This one-day tutorial introduces the Diagram of Effects (also known as Causal Loop Diagram) notation. A Diagram of Effects makes it possible to discover cause and effect relations that are separated by time, and are thus not immediately obvious. After this workshop, participants can find and communicate counter-intuitive, effective interventions.

Structured Crystal Ball Gazing

Presencing the future of agile programs and projects with scenario planning

The agile manifesto prefers responding to change over following a plan. In its most extreme form, this can degenerate into reactively developing software just for next week. We seek to create a lightweight way of longer-term planning, that allows us to make adaptive choices on a week-by-week basis.In this workshop we apply the scenario planning steps from The Art of the Long View - Planning the Future in an Uncertain World by Peter Schwartz, for moving into an anticipatory stance. This workshop is co-facilitated with Nynke Fokma or Marc Evers. See Workshop details and Scenario planning in Wikipedia for more information.

Value Stream Mapping

Deliver valuable software early

In this workshop we apply Value Stream Mapping to understand business value creation in a complete software development organisation, from requirements to delivery. After this tutorial, participants know where they can remove delays in their process to reduce time to market.

Game of Goose

Becoming aware of our rules

Game of Goose, an open source rule transformation game, intended to create awareness of responses of operational systems to given objectives and to strategic aim changes from executive management. A workshop from Nynke Fokma. Learn more about this fun learning experience.

Focused Improvement

In our work as software development coaches, we have noticed that changing your software development method changes your organisation. We have run into questions like: why can't the customer keep up with the programming team and what can be done about it? How can we get a team to start unit testing? Is the lack of unit testing really the team’s biggest problem? What are the underlying dynamics of adding people to a project and how can these be used to increase project velocity?
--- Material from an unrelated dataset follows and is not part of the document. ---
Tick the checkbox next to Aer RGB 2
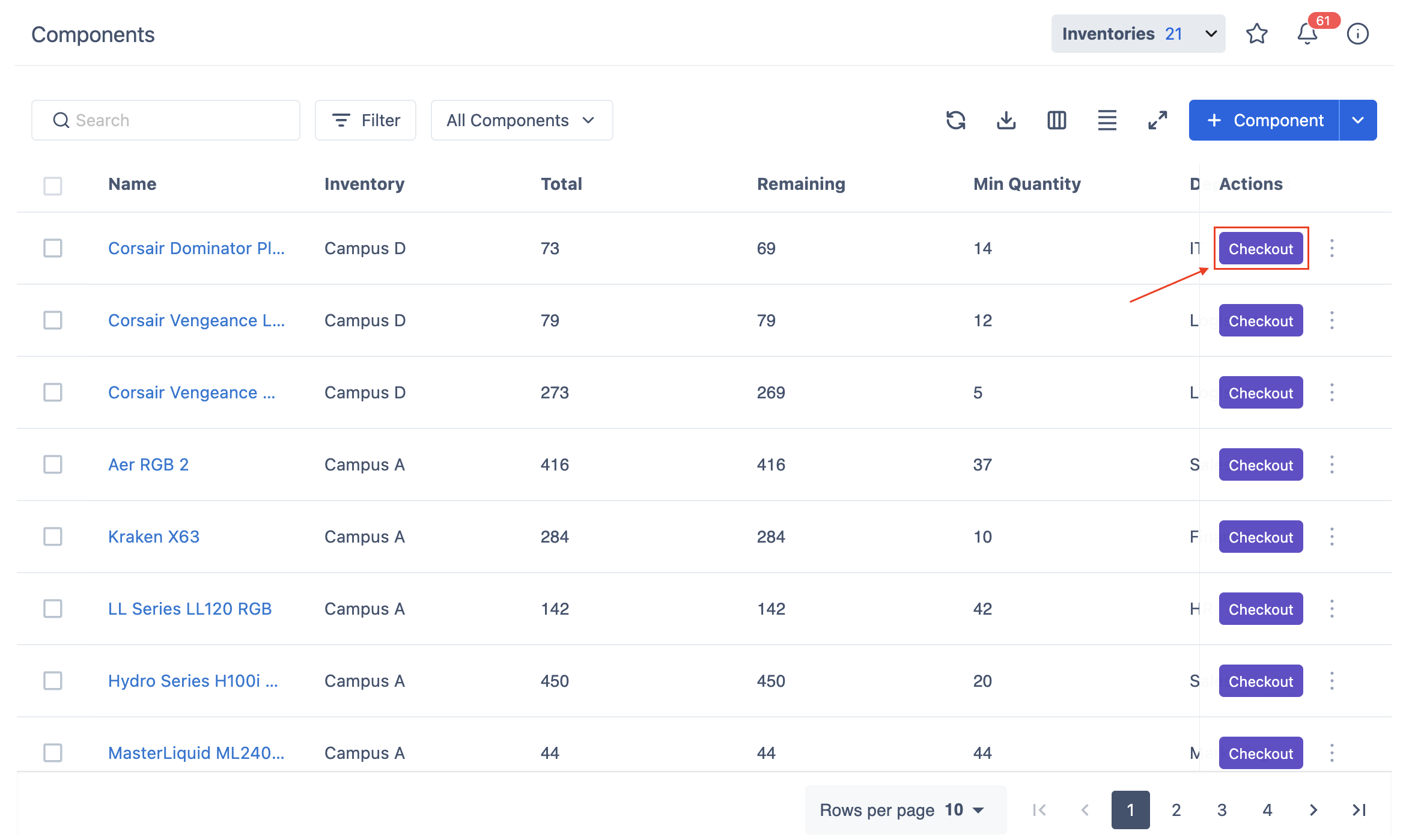Screen dimensions: 1406x840 (53, 464)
We have found that the Diagram Of Effects (also known as the Causal Loop Diagram) is a simple and powerful technique for finding answers to these questions. It is a way of seeing organisations, projects, and teams as systems consisting of interrelated and interacting parts. A Diagram of Effects focuses on relationships and on the whole, instead of focusing on the parts in isolation. It helps to identify self-reinforcing feedback loops and not-so-obvious cause-effect relations.

Goal

The goal of this workshop is to apply systems thinking as a methodology-independent tool for understanding and influencing the dynamics of software development projects, teams, and organisations. Participants will learn to apply systems thinking, and in particular the Diagram of Effects (or Causal Loop Diagrams) technique, to different situations in projects, teams, and organisations; they also have an opportunity to share experiences in a structured way.

Process

We start with a collaborative, experiential game. After the game we show a Diagram of Effects from our own practice, so the participants get an idea how the techniques we learnt in the game translate to every-day practice. Subsequently we facilitate groups of participants in translating their own stories in a diagram and finding systemic interventions. Each group presents its results to the rest of the participants.

Audience

software developers, project leaders, coaches, customers, anybody involved in (IT) projects.

Participants are not required to have any knowledge or experience with the technique; the tutorial is also suitable for people experienced in systems thinking.

Outcomes

Participants know how to apply the Diagram Of Effects to software development practice, and have learnt new stories and interventions from other projects.